Pujo berpendapat, ketika orang sakit jiwa, sebenarnya dari awal bisa dicegah. Ia menjelaskan, kekuatan seseorang terletak dari hati bukan pikiran. Sementara, kekuatan dari pikiran hanya diperlukan komunikasi dua arah. Namun karena minimnya informasi pada masyarakat, maka gangguan jiwa tidak terelakkan.

Dari sisi supranatural, Pujo memberi contoh ilmu gendam. Ia mengungkapkan, sebenarnya ilmu tersebut sangat bagus hanya saja syaratnya tidak boleh untuk kesombongan dan dipamerkan, karena kekuatannya di hati yang didasari kekuatan dari Tuhan.

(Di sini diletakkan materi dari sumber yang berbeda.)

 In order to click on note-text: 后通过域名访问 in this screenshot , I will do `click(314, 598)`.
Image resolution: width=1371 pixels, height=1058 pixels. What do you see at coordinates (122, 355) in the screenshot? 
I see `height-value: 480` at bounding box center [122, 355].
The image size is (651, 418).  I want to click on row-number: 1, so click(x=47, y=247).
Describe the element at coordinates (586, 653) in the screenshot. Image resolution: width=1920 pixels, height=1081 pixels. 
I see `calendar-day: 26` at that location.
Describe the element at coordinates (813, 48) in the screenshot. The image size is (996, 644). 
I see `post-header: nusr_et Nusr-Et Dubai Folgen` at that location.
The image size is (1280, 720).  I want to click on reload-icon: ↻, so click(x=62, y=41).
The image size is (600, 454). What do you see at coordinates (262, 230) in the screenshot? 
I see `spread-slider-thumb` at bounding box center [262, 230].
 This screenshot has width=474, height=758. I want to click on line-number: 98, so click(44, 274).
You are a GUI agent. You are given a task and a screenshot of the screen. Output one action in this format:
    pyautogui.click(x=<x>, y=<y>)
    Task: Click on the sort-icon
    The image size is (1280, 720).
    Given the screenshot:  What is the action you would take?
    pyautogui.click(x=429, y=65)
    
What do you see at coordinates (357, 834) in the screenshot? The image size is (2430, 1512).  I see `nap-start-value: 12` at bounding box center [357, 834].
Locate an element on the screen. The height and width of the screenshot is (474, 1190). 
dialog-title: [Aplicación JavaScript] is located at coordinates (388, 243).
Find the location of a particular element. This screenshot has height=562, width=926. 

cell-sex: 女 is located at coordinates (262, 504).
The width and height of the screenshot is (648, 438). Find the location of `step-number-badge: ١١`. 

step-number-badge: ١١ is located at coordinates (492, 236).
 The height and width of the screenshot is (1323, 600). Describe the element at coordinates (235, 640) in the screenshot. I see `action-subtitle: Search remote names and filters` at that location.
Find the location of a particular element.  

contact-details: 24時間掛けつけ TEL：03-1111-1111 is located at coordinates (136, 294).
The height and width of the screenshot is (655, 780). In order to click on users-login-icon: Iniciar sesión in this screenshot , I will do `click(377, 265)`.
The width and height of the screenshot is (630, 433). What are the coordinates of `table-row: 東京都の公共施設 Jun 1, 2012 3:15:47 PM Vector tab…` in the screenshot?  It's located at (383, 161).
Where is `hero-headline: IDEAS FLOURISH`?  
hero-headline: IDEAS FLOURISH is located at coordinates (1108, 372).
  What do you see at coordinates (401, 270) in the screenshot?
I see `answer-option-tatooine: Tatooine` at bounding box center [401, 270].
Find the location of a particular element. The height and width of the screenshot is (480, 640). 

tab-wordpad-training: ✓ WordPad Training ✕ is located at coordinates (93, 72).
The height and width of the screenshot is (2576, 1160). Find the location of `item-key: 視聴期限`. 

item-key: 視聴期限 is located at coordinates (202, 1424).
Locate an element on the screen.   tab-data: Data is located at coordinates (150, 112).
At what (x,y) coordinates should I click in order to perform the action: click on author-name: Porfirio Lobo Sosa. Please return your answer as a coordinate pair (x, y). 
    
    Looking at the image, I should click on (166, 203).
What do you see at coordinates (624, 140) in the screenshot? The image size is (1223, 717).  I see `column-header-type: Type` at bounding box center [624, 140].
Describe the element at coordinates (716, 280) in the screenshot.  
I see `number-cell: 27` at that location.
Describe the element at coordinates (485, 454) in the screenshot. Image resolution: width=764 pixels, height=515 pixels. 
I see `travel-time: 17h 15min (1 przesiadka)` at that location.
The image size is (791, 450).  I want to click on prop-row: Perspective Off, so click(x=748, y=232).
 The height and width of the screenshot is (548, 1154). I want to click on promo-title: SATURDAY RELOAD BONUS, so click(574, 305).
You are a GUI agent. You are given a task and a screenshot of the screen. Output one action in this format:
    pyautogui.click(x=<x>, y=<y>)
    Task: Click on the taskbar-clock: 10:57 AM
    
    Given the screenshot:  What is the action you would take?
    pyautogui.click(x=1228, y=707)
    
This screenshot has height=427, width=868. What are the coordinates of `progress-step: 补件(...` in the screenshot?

Ilmu tersebut, baginya, jika diterapkan untuk pengobatan pasien, dengan melaksanakan kegiatan apapun dengan perasaan senang dan hati yang kuat, maka hasilnya akan maksimal. “Solusinya untuk pengobatan penyakit jiwa yaitu melakukan pendekatan dari hati dengan tetap meminta kepada pencipta jiwa ini untuk membantu proses penyembuhan,” tuturnya.

Pujo lantas menekankan, bahwa mencegah lebih baik daripada mengobati. Hal itu dengan mendeteksi secara dini saat mulai adanya gejala penyakit kejiwaan dan bagaimana upaya pencegahan yang harus dilakukan. Di mana hal itu banyak sekali kesinambungannya.

"Jadi mengapa orang sakit jiwa, apakah karena gangguan ekonomi, atau yang lainnya? Di sini perlu komunikasi positif dan terbuka dari semua pihak dan pentingnya penyampaian informasi yang benar dan tepat tentang kejiwaan pada masyarakat. Lalu yang penting lagi yaitu berdoa, meditasi, dan pasrah,” tegas Pujo menutup pemaparannya.